# Hardening Plants



## The Hemp Goddess (Apr 30, 2017)

I am wanting to start hardening my plants off to get them outdoors.  They are currently under a 1000W HPS 18 hour a day.  How do you all do it--how many hours a day, how many days?  I am in eastern Oregon.  Any advise?


----------



## Rosebud (Apr 30, 2017)

On a real nice day, like 70 degrees,  I put them under the patio cover for a few hours increasing time each day for a week.  Then i let them meet the sunshine same thing.. ready to go out in around 2 weeks.  Are you excited THG?  WOO HOO, I am excited. My other advice is using sns209 before they go out and continue the 5 waterings as a precaution to the blankity blank thrip.  You got this, i can't wait to see and hopefully taste the fruits of your labor.


----------



## orangesunshine (May 1, 2017)

sometimes my clones clones go from 24 hr T5 to 14 hr T5 for a few days---other times  they just get booted OD soon as we get a Waxing Moon---i like to get them out at sun rise and transplant to larger pots during the Waning Moon---party on THG :joint4:


----------



## The Hemp Goddess (May 1, 2017)

Thanks guys.  We have just a bit over 14 hours of daylight now--sunrise at 6:38, sunset at 8:51. I might kick the vegging lights back again in preparation to go outside.  It sounds like a good day to get them out on the deck for a few hours--it doesn't get direct sun until afternoon.  I AM excited Rosebud.  Super soil seems to be cooking nicely. I've got a bunch of Satori this year, Buck-eye purple cross (result of my neighbor having a male in his garden), and some Shark Shock CBD (I am liking this strain for nighttime).  I'm sure we can figure out some way for you to get a taste  :giggle:.  Still haven't got much done in the backyard--seems like we have had bad wind or rain most days, but this week is supposed to be nice.  Ordered a bunch of really heavy landscape fabric to get down where the garden is going to be--will put bark mulch on top of the fabric.  Orange, I'll watch the moon cycles as I get ready to put outdoors and transplant.


----------



## grass hopper (May 3, 2017)

hi thg, hope to be outdoor grow friends this summer. hope all goes well!!

**DATA LINES**:
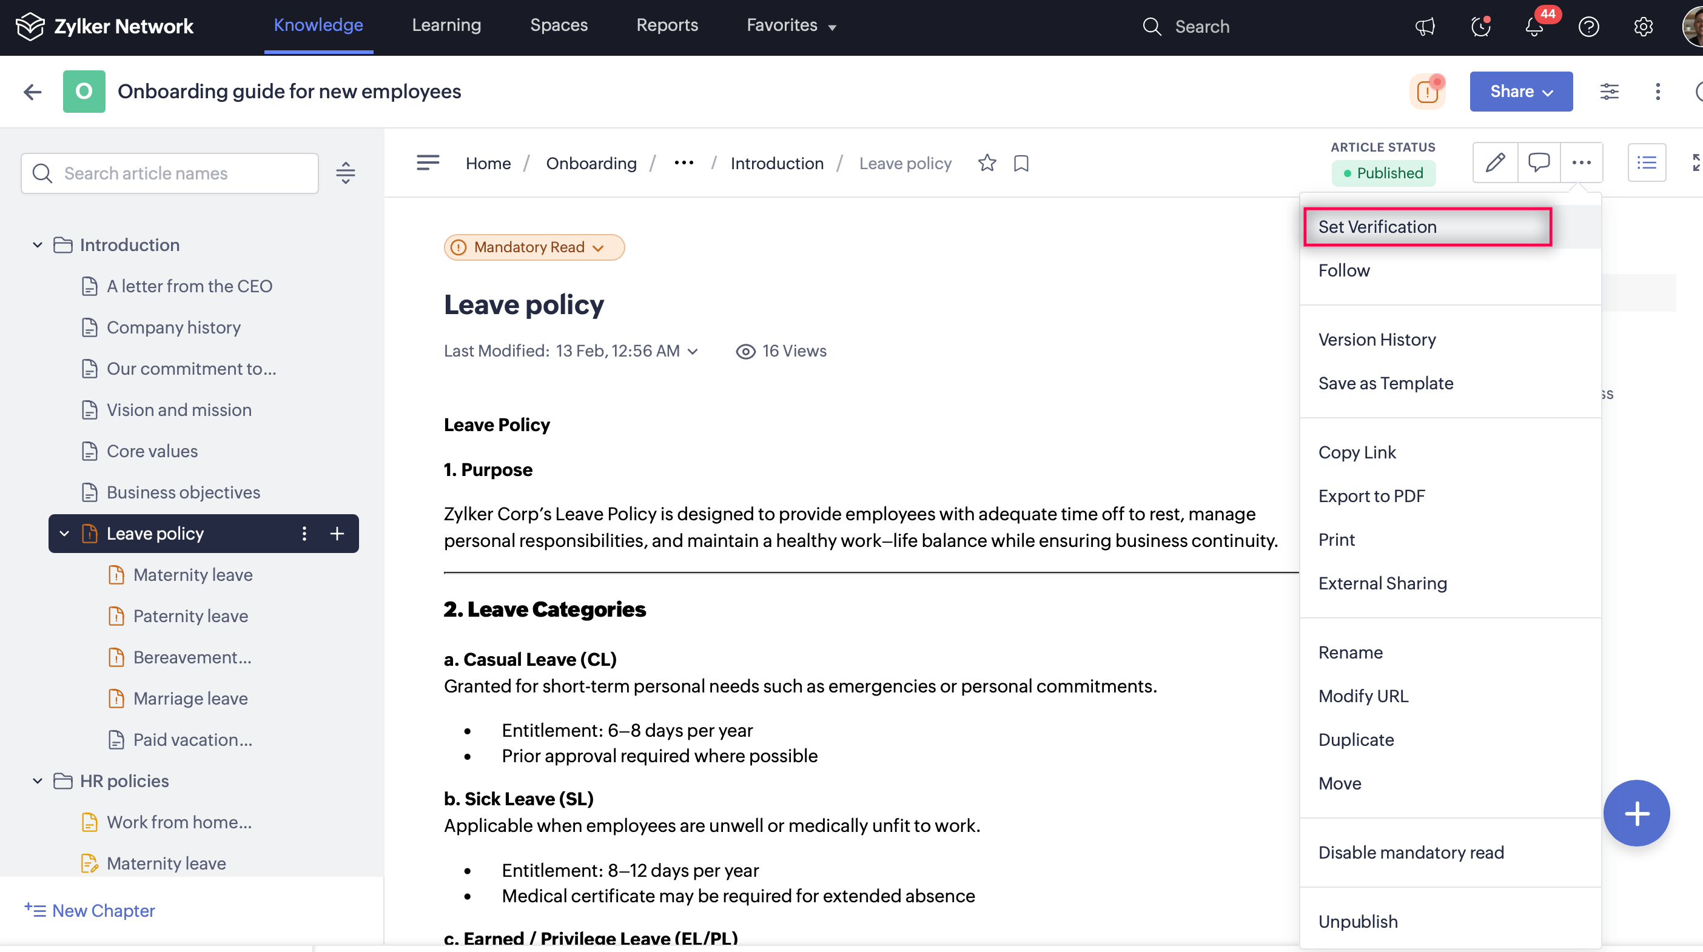Expand the Last Modified date dropdown

click(x=693, y=352)
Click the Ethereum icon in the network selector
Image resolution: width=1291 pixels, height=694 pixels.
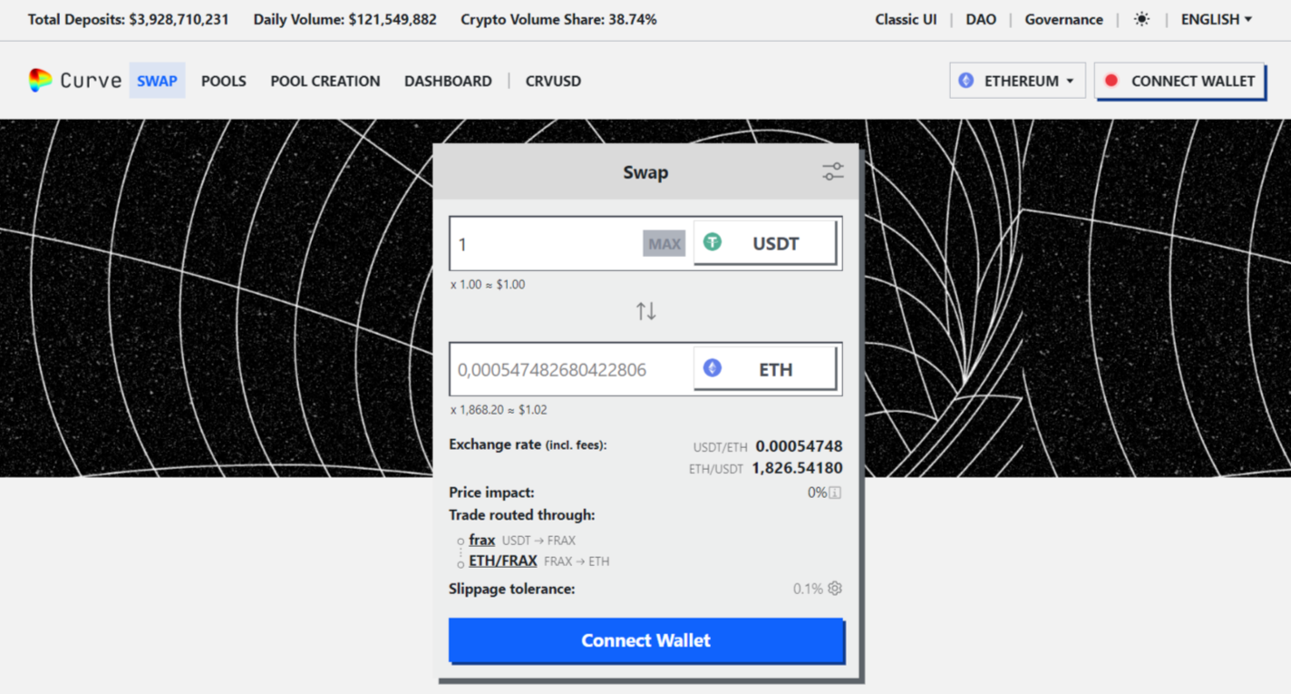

**AIM OF THE EXERCISE**: Could you continue the forum thread on hardening plants, picking up after its last post? You can leave the material aside.

**OUTPUT OF THE TASK**:
----------



## The Hemp Goddess (May 4, 2017)

Grasshopper, being outdoor grow buddies sounds great!  I am really excited for this growing season.  

Decided to run some PVC underground to the garden area so I am not pulling hoses around all the time.  We got the trench dug yesterday, will put water line in today and get covered so I can lay the landscape fabric down.  Most of the garden is going to have a drip system or soaker hoses.  This is going to be fun!


----------



## grass hopper (May 4, 2017)

The Hemp Goddess said:


> Grasshopper, being outdoor grow buddies sounds great!  I am really excited for this growing season.
> 
> Decided to run some PVC underground to the garden area so I am not pulling hoses around all the time.  We got the trench dug yesterday, will put water line in today and get covered so I can lay the landscape fabric down.  Most of the garden is going to have a drip system or soaker hoses.  This is going to be fun!



wow! you are serious about this. very cool... being from N.E., We need water July and August. The best year i had outdoors, everything  was rototilled. also dug 30 inch or larger sq. holes, 30 inches deep. a 2 sq ft bag of potting soil in each hole. miracle grow (blue bags). 6 months food in ea. bag. i get almost all day direct sun. a few branches have encroached in my sun/ grow area. i just purchased a doubled sided rope chain saw. $50.. only limited to how high you can throw. tomorrow will test. i am excited too thg. i can't grow monsters indoors...  i have used lots of weed stop fabric with good luck. although have yet to try it in the grow area.


----------



## orangesunshine (May 5, 2017)

thg sounds like she is all in---soaker hoses and drip irrigation---all you need now is a chair---lmao


----------



## grass hopper (May 5, 2017)

thg, can you explain what the hardening off is about?? see others are doing that also. thanks!  :48:


----------



## The Hemp Goddess (May 5, 2017)

Hardening off is basically just acclimating your plants to the outdoor elements gradually.  Our indoor lights and fans are not nearly the intensity that the sun and wind can be.  So, the plants are exposed to the outdoors in short increments at first, with the periods lengthening every day.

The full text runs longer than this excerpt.